Originally Posted by ziggy222
the big drawback of sponge is this.sponge has antibiotics in it for its own health.if it dies, the antibiotics goes into the tank and it will kill all your corals in a large enough amount.thats why lots of people don't keep sponge and also thats why people don't put antibiotics in a reef to cure fish disease.
Can I ask where you heard that sponges contain antibiotics that will wipe out a reef tank? I found one reliable article about the antibiotic content of some of the sponges found in the Great Barrier Reef... http://www.abc.net.au/science/news/h...ish_195275.htm
but, nowhere did it say anything that would lead me to presume that sponges in an aquarium will wipe out corals or anything else if they die off. in order for your statement to be true there would have to be such a high concentration of antibiotics in the water to do harm... and anyone running a reef tank without a skimmer and proper filtration is asking for trouble anyways.

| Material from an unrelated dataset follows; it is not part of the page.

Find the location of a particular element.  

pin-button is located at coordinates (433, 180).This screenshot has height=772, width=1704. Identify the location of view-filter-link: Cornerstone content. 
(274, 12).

A skimmer, good filtration media, and proper maintenance, will protect an aquarium from such an event as you suggest. Also, the use of carbon in a filter will help to avoid any issues. Antibiotics are "medicines" and carbon will soak these things from the water if they are introduced. Did you know that a tank (reef or otherwise) with carbon in the filter can be given a full strength dose of most any medicine and it will filter out of the water as soon as it hits the carbon. You could expect that tank to be completely free of any traces within 48 hrs... 24 if you have enough turn over rate.
Understanding that most people choose not to run carbon in a reef tank for fear that it soaks up too many needed nutrients from the water (also, this is not entirely accurate.. it's a matter of how often you are doing water changes to replenish the tank with the needed nutrients regularly), if there is die off of any sort in a tank, carbon can be a great friend.
I have had sponges growing in my reef tanks over the years... clear, white, yellow, purple, and even a bright orange red species have all thrived in my tanks at various times, and always in my reefs. The sponges go through various phases of die off as time goes on, changing forms and density according to what the environments allows. I have had some very sensitive corals in these tanks, and never was any harm done to anything from sponge. My worst battle with sponge was a white species that attempted to grow over some of my mushrooms. Once I removed the shade from above the mushroom, the sponge died back and then grew in a different direction into the shade.
Sponge can be very beneficial to a reef aquarium such as caferacermike has pointed out. Sponges are filter feeders, which means they help to clean the organic waste from the water. Some sponges are partially photosynthetic, although most of the common ones found growing naturally in a healthy reef tank tend to rely on shade and good circulation to thrive.
Not all sponges react the same way to air as was described, either, though it is a good idea to not expose them unless you know exactly what species it is and if it is safe or not. Some corals also have the same issues with air exposure.
As for tunicates, these are not even realted to the sponges. The only thing they really have in common is their sensitivity to their envrionment, and the fact that they are both filter feeding animals. Tunicates are members of the phylum Chordata, while sponges belong to the phylum Porifera.
So, would I suggest keeping sponges in a reef tank? Absolutely! My suggestion would be to keep doing your research, never take a sponge from a wild environment and introduce it to an aquarium (this could be deadly to your entire tank), and keep your tank healthy to encourage them to grow naturally. Choosing live rock from different places, different types, and using things like live sand and refugiums on your tank will all encourage new types of growth to develop over time. Have fun, enjoy, and just keep up with your maintenance... which is something you'd need to do anyways in order for the tank to thrive.